Im Moments es echt anstrengend mit mir. Ich meine, ich geh mir selbst auf den Sack mit meiner mürrischen Art und Weise.

Zumal dieser „Zustand“ nun schon relativ lange anhält. Es ist sehr anstrengend. Sicher, mir selbst ist vollkommen klar, dass es sich nur um eine Phase handelt. Ein Abschnitt den ich wohl oder übel durchleben muss. Das wäre auch an sich nicht das Problem. Ich kann mich selbst ankotzen und mir derbe auf die Nüsse gehen, das halte ich aus… 🙂

Nur,… Ich bin ja nicht alleine in dieser Phase meines Lebens.
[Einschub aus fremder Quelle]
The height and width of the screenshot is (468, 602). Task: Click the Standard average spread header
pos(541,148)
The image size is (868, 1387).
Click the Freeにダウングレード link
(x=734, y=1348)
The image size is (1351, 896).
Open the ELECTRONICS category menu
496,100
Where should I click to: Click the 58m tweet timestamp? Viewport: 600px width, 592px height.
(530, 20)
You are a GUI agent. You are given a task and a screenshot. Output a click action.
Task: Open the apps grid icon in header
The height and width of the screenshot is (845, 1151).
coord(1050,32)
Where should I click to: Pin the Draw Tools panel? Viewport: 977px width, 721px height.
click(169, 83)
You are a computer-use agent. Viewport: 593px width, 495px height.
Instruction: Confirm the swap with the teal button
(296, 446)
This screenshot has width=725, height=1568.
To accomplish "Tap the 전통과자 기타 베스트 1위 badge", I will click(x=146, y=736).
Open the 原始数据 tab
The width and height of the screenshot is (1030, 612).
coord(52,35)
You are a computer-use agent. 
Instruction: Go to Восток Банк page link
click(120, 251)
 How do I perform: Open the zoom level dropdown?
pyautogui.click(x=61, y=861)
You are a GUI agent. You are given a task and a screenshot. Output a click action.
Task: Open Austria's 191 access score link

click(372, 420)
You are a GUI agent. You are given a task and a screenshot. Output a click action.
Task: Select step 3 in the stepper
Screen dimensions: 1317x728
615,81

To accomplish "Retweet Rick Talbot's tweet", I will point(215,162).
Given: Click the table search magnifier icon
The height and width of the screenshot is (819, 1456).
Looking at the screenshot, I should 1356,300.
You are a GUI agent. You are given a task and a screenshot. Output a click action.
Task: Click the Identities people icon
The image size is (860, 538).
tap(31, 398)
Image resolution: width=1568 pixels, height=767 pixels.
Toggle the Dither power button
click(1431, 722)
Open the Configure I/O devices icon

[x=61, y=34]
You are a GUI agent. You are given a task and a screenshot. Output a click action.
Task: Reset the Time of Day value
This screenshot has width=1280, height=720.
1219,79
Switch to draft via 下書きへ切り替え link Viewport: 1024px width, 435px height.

Zum Glück!

Dennoch ergibt sich daraus eine Herausforderung. Meine Familie muss mich ja ebenfalls so ertragen. Und Stress und zusätzlicher Stress ergeben unter’m Strich noch mehr Stress…

Das ist ein Teufelskreis und ich Sucher derzeit nach einem Ausweg. Es kann ja keine Lösung sein, dass ich mich in ein stilles Kämmerlein einschließe oder aus Frust den ganzen Tag im Bett verbringe. Oder doch? Eine Zeit lang mag das okay sein. Zumindestens solange, bis man sich selbst die Situation klar gemacht hat.

An diesem Punkt stehe ich fast. Mir ist klar, dass ich selbst der Einzige bin, der das entspannen kann. Was mir noch nicht klar ist, wie ich das anstellen soll.

Es gab eine Phase des Krebses, da haben mich die körperlichen Beschwerden und Schmerzen erschöpft und in die Knie gezwungen. Ich hatte einen Punkt erreicht, an dem ich einfach nicht mehr konnte. Ein Punkt, an dem einfach keine Kraft mehr da war. Keine Kraft da ist. Ich habe diesen Punkt noch nicht überwunden!

Nun stehe ich an einem Punkt an dem ich so langsam mental erschöpft bin… Die Nerven liegen so blank, dass ich für alles und jeden nen Ausraster kriegen könnte, aber so richtig aggressiv. Teilweise beängstigend.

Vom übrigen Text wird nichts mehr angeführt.